_Data provided_
******************************

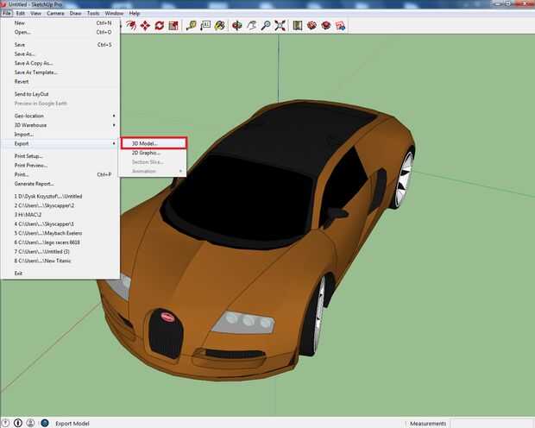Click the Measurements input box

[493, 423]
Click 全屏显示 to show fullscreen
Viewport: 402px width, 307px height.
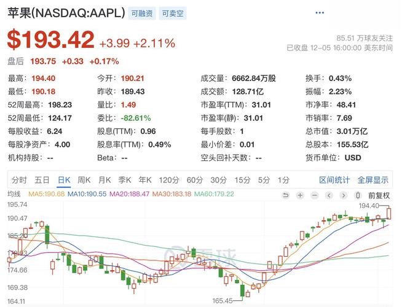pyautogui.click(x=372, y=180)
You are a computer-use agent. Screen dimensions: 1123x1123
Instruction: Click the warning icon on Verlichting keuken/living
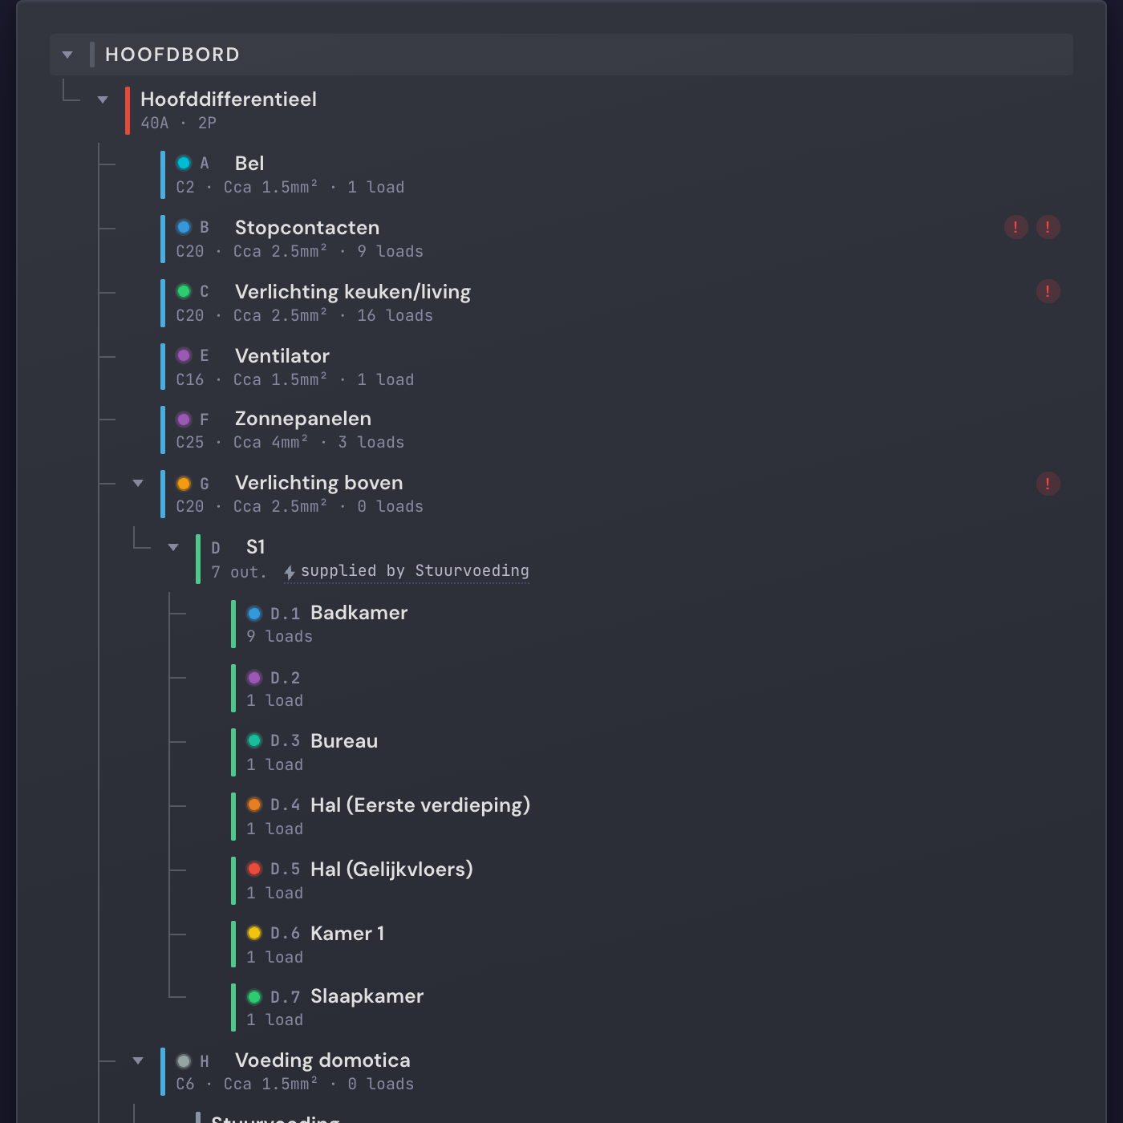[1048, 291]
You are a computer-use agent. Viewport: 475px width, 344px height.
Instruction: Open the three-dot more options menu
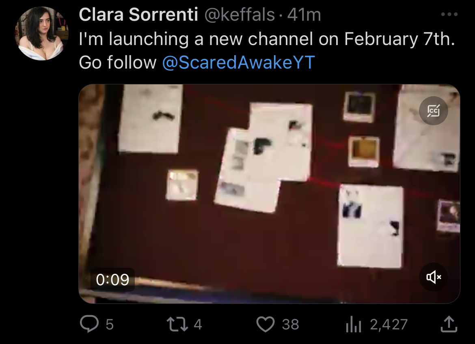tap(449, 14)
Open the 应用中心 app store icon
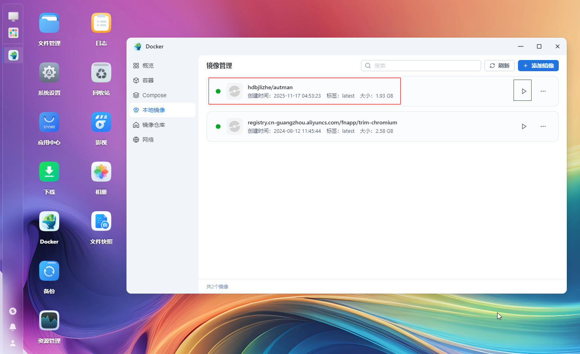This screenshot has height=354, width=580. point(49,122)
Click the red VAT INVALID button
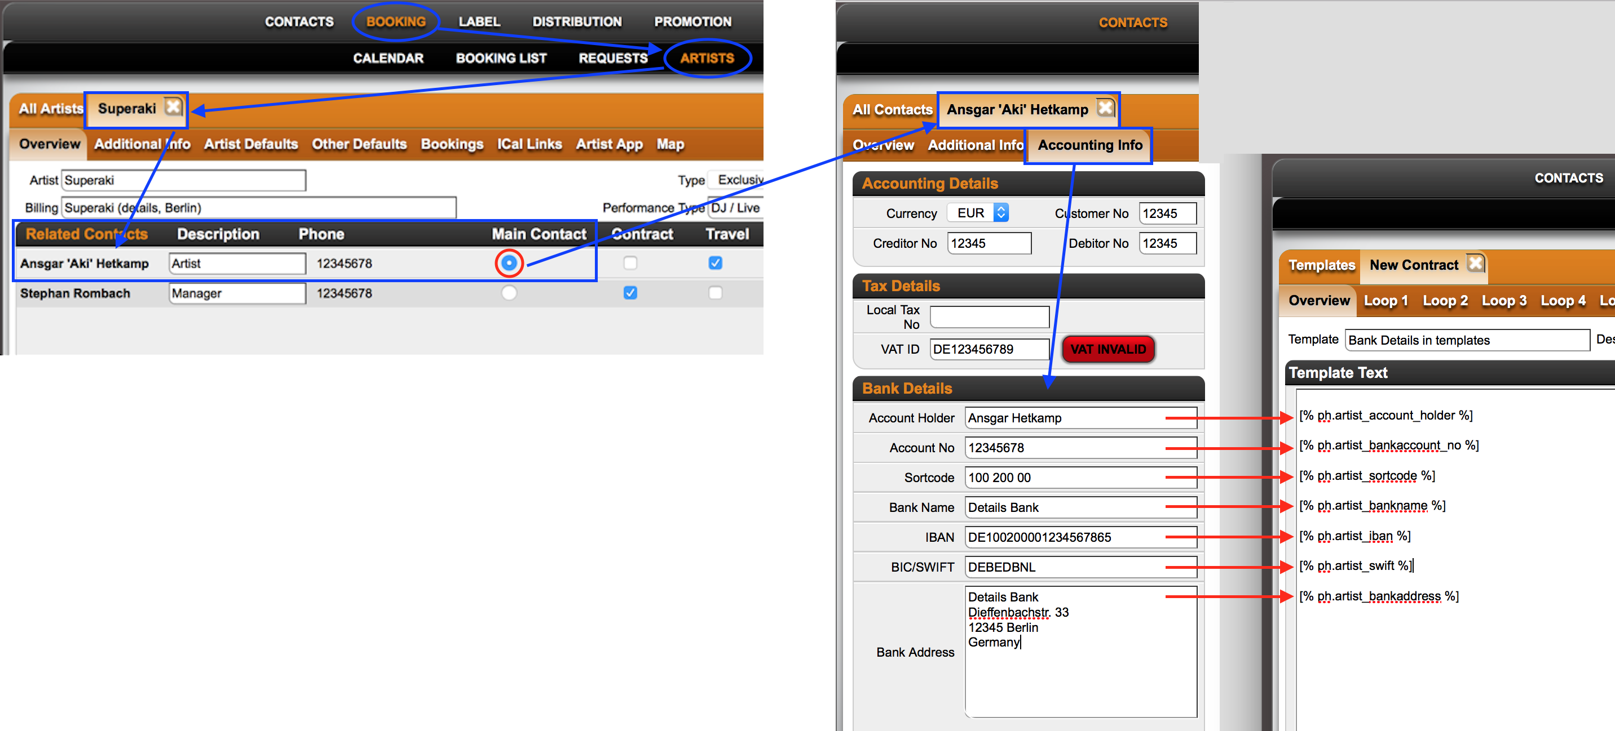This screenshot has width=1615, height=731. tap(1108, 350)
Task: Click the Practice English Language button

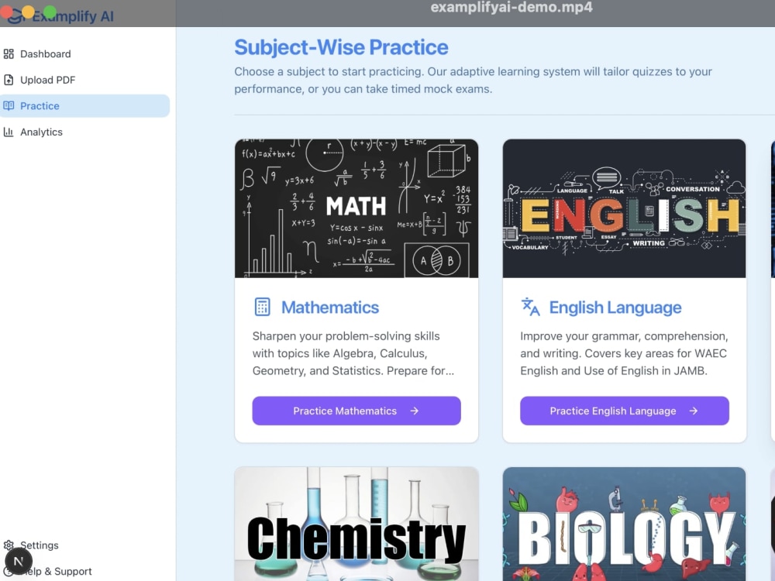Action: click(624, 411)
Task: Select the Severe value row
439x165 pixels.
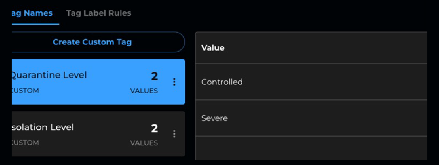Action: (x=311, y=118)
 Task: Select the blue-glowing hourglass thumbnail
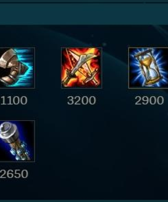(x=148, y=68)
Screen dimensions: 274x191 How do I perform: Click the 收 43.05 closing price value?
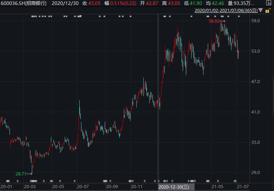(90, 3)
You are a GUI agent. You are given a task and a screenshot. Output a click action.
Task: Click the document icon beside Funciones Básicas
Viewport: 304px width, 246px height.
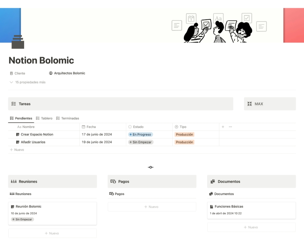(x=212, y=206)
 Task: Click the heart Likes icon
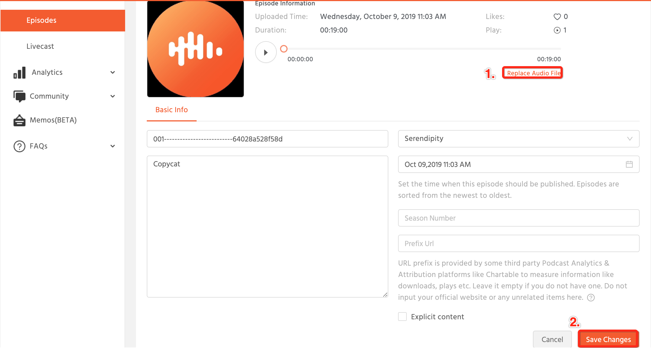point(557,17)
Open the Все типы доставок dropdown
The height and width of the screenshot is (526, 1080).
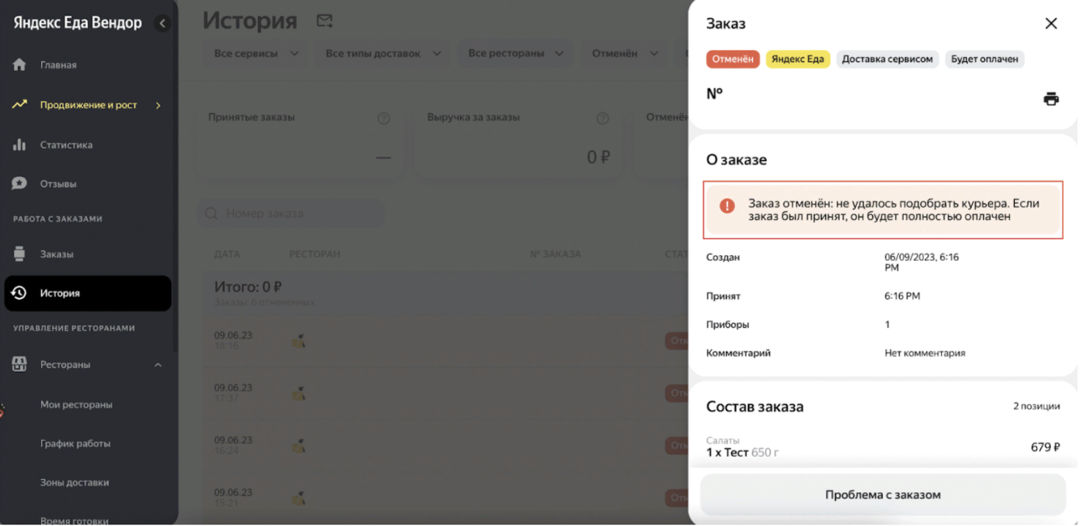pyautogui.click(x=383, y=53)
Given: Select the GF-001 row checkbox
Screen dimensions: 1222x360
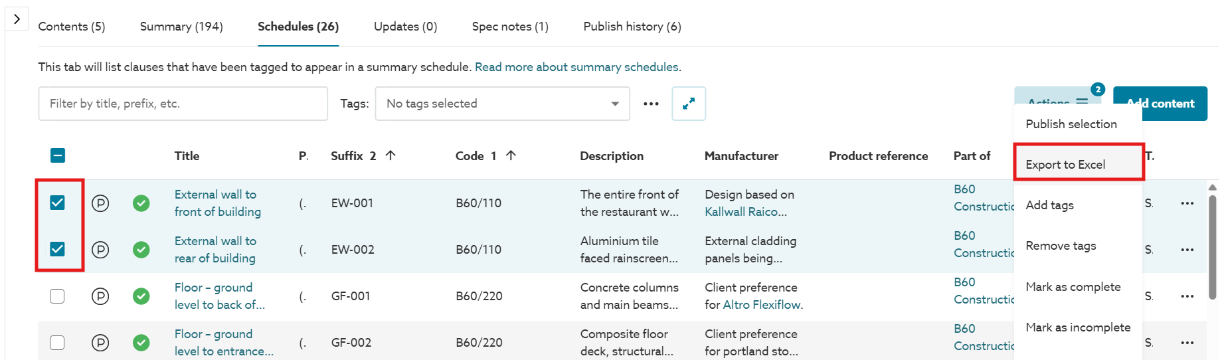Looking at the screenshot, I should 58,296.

******************************

_What the exercise asks_
Copy the lines of the listing above, from the line containing "Task: Click the heart Likes icon" through the end of the listing, both ends included. Leave out the pictures.

_Response to the task_
 Task: Click the heart Likes icon
point(557,17)
Open the Все типы доставок dropdown
The height and width of the screenshot is (526, 1080).
pyautogui.click(x=383, y=53)
Given: Select the GF-001 row checkbox
Screen dimensions: 1222x360
Looking at the screenshot, I should 58,296.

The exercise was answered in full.